*What you need to do*
Rewrite the stretch of records from the line containing "Given: Switch to the Settings tab" through the line containing "point(385,382)", swapping "Settings" for "Preferences" and leaving everything else unchanged.

** start of Exercise input **

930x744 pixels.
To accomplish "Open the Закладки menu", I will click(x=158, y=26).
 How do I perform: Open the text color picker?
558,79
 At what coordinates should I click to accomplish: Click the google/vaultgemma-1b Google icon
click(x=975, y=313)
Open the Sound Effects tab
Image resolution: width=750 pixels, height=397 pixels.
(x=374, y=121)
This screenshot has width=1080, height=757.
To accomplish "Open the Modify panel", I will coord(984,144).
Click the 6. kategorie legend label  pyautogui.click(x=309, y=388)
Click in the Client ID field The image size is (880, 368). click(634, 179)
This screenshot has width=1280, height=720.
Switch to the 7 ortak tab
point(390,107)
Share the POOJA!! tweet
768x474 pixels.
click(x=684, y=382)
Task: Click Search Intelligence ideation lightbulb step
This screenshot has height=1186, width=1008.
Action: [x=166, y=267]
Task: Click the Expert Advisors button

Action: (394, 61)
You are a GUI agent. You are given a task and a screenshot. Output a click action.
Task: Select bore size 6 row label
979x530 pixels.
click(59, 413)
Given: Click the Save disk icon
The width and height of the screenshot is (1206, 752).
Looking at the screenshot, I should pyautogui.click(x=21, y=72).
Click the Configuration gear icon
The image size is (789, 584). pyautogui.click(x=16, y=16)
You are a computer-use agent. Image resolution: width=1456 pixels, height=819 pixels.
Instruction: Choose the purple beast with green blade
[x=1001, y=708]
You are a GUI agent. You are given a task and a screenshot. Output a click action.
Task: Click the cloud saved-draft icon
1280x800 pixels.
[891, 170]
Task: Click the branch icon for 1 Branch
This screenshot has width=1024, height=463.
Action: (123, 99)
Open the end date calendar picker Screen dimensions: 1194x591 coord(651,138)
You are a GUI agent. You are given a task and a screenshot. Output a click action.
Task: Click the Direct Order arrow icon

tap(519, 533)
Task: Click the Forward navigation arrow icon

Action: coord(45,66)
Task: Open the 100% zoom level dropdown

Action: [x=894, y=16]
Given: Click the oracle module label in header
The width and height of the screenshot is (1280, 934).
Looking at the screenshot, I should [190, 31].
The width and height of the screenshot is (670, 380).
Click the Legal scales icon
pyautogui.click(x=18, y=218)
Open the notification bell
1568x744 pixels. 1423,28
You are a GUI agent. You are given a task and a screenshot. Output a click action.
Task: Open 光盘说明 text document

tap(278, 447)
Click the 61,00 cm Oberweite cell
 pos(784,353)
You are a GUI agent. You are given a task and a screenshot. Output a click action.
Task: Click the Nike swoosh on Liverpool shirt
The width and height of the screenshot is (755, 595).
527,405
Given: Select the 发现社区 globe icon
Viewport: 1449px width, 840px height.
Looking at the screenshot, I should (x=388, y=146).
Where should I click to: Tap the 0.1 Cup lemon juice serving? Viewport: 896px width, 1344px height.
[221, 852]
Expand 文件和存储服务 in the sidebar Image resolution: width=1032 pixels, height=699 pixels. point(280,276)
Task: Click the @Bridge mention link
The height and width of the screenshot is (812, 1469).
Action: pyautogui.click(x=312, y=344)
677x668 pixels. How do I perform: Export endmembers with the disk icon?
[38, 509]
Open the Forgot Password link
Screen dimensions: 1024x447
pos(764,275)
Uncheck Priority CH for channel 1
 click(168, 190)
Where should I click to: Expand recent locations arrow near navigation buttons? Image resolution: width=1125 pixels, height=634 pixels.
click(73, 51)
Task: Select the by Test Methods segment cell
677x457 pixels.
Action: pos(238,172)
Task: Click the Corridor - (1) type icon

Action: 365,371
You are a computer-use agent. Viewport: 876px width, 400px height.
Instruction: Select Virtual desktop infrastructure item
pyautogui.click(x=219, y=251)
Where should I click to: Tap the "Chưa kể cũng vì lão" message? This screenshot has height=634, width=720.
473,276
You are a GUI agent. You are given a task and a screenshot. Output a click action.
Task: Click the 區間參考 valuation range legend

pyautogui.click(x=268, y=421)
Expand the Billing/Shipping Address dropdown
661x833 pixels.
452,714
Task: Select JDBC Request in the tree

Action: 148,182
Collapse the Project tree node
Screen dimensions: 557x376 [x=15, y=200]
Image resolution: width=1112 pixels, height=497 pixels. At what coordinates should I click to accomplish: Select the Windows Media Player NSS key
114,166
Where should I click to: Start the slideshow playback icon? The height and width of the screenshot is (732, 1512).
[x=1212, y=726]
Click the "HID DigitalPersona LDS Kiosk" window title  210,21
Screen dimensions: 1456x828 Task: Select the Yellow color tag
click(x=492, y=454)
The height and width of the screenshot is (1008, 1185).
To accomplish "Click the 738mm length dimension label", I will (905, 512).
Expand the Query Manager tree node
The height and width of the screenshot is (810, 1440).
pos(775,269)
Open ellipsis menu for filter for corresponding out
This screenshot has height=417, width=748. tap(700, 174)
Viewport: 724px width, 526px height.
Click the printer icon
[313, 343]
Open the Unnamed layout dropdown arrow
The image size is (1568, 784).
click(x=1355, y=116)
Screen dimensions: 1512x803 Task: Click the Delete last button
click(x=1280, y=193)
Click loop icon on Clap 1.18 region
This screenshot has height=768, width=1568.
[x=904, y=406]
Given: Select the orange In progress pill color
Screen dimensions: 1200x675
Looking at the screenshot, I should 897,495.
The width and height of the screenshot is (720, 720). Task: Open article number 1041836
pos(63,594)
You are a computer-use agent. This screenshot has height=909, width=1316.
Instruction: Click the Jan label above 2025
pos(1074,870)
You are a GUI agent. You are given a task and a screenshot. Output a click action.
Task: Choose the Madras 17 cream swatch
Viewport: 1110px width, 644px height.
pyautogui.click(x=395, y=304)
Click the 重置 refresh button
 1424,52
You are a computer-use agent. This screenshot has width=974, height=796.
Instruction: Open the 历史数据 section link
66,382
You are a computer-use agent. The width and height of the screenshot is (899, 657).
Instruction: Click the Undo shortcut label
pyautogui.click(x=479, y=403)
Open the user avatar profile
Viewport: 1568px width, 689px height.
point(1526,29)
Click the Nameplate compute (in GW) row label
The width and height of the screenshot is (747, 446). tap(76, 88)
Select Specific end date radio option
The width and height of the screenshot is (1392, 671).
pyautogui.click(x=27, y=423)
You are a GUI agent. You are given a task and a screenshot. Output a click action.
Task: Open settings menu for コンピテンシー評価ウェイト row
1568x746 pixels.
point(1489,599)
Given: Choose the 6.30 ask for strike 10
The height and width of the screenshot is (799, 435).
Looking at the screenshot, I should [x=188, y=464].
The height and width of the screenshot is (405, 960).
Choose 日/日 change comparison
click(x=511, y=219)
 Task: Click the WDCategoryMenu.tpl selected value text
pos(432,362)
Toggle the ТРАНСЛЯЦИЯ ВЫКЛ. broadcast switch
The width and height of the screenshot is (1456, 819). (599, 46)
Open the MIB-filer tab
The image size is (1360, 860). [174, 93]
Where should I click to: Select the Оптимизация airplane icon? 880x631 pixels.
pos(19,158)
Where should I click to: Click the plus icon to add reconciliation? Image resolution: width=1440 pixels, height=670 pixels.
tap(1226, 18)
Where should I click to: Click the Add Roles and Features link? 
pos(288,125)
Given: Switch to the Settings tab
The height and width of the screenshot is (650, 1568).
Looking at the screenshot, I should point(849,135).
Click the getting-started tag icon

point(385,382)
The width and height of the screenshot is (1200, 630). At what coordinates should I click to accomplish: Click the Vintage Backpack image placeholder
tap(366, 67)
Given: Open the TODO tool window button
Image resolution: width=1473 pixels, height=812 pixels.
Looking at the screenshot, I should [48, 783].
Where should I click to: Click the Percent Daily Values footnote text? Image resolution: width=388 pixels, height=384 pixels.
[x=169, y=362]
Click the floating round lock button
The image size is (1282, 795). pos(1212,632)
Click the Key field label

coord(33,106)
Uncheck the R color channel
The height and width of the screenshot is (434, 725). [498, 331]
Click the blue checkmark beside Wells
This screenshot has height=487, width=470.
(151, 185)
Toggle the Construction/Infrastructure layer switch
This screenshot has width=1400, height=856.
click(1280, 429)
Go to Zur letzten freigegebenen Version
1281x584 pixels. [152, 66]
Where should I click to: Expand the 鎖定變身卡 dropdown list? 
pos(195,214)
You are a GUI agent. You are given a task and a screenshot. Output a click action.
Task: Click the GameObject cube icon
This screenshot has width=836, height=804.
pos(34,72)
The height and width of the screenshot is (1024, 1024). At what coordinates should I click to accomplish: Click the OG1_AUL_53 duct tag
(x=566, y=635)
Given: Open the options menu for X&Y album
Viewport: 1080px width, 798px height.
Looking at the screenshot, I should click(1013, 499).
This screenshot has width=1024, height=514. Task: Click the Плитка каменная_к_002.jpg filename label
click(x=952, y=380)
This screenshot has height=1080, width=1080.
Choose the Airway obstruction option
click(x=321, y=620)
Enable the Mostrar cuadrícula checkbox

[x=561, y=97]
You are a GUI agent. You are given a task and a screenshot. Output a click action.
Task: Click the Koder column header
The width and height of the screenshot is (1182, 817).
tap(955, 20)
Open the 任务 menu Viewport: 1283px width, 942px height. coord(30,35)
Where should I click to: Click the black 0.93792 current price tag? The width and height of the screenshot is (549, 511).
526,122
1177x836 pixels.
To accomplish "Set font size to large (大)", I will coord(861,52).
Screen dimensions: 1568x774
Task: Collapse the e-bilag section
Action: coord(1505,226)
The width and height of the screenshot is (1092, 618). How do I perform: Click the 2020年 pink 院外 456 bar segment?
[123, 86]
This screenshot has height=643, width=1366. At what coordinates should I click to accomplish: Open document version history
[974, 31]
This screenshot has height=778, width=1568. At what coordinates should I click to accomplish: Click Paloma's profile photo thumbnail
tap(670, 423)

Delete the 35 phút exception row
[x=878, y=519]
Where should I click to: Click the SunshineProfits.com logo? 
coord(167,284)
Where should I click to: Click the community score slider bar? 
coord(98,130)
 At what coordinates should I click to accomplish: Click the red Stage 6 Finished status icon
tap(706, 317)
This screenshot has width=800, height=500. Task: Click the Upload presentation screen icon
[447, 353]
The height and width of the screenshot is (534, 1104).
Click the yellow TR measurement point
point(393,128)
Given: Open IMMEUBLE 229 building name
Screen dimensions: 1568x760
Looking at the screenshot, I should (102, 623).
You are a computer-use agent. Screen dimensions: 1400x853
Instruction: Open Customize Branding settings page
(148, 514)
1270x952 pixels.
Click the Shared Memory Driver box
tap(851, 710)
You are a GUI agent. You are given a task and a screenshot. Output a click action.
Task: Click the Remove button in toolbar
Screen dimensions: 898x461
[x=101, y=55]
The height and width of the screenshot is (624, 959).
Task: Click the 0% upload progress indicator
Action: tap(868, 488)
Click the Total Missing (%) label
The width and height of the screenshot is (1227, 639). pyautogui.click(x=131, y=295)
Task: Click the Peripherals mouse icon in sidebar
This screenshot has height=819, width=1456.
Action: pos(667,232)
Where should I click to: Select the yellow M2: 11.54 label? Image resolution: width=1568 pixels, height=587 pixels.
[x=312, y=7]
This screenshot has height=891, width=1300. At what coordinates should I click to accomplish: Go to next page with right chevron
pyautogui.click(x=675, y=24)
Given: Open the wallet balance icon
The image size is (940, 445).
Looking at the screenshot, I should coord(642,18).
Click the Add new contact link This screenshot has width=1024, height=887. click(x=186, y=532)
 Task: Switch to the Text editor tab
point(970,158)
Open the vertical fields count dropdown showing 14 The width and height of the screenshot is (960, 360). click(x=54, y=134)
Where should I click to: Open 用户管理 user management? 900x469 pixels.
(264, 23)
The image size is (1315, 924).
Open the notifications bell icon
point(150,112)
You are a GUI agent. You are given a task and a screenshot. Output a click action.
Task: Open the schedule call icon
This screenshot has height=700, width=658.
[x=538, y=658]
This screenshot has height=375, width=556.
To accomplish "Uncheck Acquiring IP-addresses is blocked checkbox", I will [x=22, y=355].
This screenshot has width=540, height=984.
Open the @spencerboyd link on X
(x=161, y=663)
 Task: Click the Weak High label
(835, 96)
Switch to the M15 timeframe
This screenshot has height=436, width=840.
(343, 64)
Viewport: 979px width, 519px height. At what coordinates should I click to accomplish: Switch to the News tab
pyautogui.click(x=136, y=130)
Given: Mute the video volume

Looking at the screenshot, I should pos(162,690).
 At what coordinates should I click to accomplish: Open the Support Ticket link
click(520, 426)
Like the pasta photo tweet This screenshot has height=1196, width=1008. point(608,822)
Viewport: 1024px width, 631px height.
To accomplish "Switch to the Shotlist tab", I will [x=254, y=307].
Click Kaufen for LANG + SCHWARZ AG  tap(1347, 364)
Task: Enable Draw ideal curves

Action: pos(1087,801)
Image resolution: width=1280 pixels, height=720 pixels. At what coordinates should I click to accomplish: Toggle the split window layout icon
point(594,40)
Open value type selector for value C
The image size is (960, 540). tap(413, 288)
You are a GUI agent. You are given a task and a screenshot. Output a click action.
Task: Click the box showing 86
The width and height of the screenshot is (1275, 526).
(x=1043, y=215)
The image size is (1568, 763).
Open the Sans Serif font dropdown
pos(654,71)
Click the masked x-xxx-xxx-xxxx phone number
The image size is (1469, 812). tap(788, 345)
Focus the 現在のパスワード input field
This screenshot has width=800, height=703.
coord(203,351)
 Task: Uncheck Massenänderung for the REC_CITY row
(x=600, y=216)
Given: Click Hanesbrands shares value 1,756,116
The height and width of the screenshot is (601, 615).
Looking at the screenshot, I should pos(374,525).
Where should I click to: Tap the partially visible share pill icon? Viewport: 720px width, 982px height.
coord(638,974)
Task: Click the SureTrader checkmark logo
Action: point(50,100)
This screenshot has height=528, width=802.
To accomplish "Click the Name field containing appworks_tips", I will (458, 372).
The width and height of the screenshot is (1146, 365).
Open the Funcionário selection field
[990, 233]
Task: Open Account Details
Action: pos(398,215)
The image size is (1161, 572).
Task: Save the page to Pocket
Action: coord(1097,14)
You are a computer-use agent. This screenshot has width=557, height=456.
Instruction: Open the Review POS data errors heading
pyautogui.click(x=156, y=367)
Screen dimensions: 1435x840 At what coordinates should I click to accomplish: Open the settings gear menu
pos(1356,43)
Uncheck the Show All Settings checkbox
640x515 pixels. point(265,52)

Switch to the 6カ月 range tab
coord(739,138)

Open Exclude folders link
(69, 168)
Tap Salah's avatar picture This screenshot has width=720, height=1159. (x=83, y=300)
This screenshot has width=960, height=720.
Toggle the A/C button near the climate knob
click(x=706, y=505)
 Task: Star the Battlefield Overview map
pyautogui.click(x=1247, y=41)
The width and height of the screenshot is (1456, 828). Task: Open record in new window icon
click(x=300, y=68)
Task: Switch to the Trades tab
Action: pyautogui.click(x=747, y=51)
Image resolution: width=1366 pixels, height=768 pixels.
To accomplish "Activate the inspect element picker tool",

** end of Exercise input **

*Reply to the task*
Given: Switch to the Preferences tab
The height and width of the screenshot is (650, 1568).
Looking at the screenshot, I should point(849,135).
Click the getting-started tag icon

point(385,382)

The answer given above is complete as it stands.